Wording change: Tighten up output shape calculation algorithms #523

inexorabletash · 2024-01-20T00:08:30Z

For gemm() - make lists that are mutated be explicit clones using Infra terminology, and simplify the wording reversing the lists.

For matmul() - make lists that are mutated be explicit clones using Infra terminology, use append/prepend definitions from Infra, convert a variable change from "let" to "set" and drop use of "array".

For #395

Preview | Diff

inexorabletash · 2024-01-20T00:09:59Z

For matmul(), the current text is:

If shapeA[0] is not equal to shapeB[sizeB - 2], then throw an "OperationError" DOMException.
If shapeA[sizeA - 1] is not equal to shapeB[0], then throw an "OperationError" DOMException.

Should the former be - 1 as well? If not, what happens if sizeB is < 2 ?

zolkis

Looks good. Thanks.

index.bs

huningxin · 2024-01-24T09:32:23Z

index.bs

    1. [=map/For each=] |index| in [=the range=] 0 to |size|, exclusive:
-        1. Set |shape|[|index|] to the maximum of |shapeA|[|index|] and |shapeB|[|index|].
+        1. [=list/Append=] the maximum of |shapeA|[|index|] and |shapeB|[|index|] to |shape|.


Nit: [=list/append=] for consistency?

Would index be out-of-bounds if the size of a particular shape is less than size?

And I think the previous algorithm itself has issue. If the size of a shape is less than maximum size, this shape should be prepended 1 until its size is equal to maximum size before entering this loop.

Re: [=list/append=] - It's written with a capital A so that the start of the sentence is capitalized. Bikeshed is smart enough to case-insensitive match the mixed-case version, but not smart enough to capitalize the start of the sentence.

Re: previous algorithm - agreed, this looks "sus".

With the caveat that I'm still new to tensors, my intuition at least according to the prose ("If either a or b is N-dimensional where N > 2, it is treated as a stack of matrices with dimensions corresponding to the last two indices...") is that we need the end result to be:

sizeA == sizeB (achieved by prepending - how does appending come in???)

sizeA > 1 (via appending/prepending; alternately we reject per Simplify matmul op #470)

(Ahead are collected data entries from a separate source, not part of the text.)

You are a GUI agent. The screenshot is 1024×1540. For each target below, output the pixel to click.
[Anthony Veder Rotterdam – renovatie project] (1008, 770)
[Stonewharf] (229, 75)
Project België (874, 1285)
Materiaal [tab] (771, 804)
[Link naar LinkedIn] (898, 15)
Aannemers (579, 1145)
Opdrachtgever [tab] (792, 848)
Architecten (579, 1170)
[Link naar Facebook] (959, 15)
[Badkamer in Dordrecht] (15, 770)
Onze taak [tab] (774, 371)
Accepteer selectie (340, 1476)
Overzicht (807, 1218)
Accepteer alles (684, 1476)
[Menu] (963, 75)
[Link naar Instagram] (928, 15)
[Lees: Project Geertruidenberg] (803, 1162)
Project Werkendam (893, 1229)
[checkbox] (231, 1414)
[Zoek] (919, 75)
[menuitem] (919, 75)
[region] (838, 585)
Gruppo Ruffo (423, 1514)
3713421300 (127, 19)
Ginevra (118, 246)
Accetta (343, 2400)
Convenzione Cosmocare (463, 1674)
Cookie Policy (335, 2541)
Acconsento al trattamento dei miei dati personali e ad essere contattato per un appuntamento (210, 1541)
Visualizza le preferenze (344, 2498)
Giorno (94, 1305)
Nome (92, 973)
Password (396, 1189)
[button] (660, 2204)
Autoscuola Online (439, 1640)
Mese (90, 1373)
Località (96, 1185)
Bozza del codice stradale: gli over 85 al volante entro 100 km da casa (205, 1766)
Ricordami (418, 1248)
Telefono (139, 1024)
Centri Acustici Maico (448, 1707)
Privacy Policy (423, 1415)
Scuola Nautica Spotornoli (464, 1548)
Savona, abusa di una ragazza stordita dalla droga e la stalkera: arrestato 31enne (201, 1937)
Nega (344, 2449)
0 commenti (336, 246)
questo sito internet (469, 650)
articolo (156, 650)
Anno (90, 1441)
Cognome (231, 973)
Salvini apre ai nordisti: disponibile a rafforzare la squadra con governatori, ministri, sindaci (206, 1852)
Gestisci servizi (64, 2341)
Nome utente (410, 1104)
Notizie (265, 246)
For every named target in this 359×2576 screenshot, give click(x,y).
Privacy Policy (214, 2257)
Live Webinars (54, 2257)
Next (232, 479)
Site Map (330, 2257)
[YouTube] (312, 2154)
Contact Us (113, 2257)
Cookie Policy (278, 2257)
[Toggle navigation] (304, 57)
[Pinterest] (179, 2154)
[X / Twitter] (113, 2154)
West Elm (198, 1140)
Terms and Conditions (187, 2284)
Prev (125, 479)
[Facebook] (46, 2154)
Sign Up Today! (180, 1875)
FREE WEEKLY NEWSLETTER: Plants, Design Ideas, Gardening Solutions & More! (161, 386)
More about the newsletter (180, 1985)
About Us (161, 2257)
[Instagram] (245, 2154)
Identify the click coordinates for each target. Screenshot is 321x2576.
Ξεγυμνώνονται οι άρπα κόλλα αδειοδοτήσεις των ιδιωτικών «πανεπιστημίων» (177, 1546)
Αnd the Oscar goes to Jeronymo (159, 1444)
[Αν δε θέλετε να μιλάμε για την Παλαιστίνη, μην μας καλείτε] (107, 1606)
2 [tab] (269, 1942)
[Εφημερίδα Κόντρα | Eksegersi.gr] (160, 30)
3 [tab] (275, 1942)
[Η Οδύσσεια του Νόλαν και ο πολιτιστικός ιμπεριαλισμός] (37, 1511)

sizeB > 1 (via appending/prepending; alternately we reject per Simplify matmul op #470)

shapeA[sizeA - 1] = shapeB[sizeB - 2] (i.e. columns in first matrix = rows in second matrix)

... and the algorithm as written doesn't seem to either try to achieve this or enforce it.

Maybe someone that knows could weigh in with a more precise description or pseudocode? I can translate to spec language!

Chromium implementation does this:

if sizeA < 2 || sizeB < 2, throw -- per Simplify matmul op #470

colsA = shapeA[sizeA - 1]

rowsA = shapeA[sizeA - 2]

colsB = shapeB[sizeB - 1]

rowsB = shapeB[sizeB - 2]

if colsA != rowsB, throw -- the 2D matrices must match

slicedA = shapeA[0 : sizeA - 2]

slicedB = shapeB[0 : sizeB - 2]

if sizeA > 2 && sizeB > 2

b = broadcastShapes(slicedA, slicedB, bidirectional = true) or throw

outputShape = b with [rowsA, colsB] appended

else if size A == 2 && size B == 2

outputShape = [rowsA, colsB]

else (sizeA == 2 or sizeB == 2)

outputShape = (sizeA > sizeB) ? slicedA : slicedB) with [rowsA, colsB] appended

... where broadcastShapes() is a whole 'nother can of worms.

I notice https://webmachinelearning.github.io/webnn/#mlgraphbuilder-broadcast-shapes says it is implementation-defined - is that true!?!?!?

I put #534 up to define broadcasting shapes, so for this PR we could wait for that to land, then rebase this on top of it and I can translate the above into spec text. I'm feeling close to actually understanding what's going on!

I notice https://webmachinelearning.github.io/webnn/#mlgraphbuilder-broadcast-shapes says it is implementation-defined - is that true!?!?!?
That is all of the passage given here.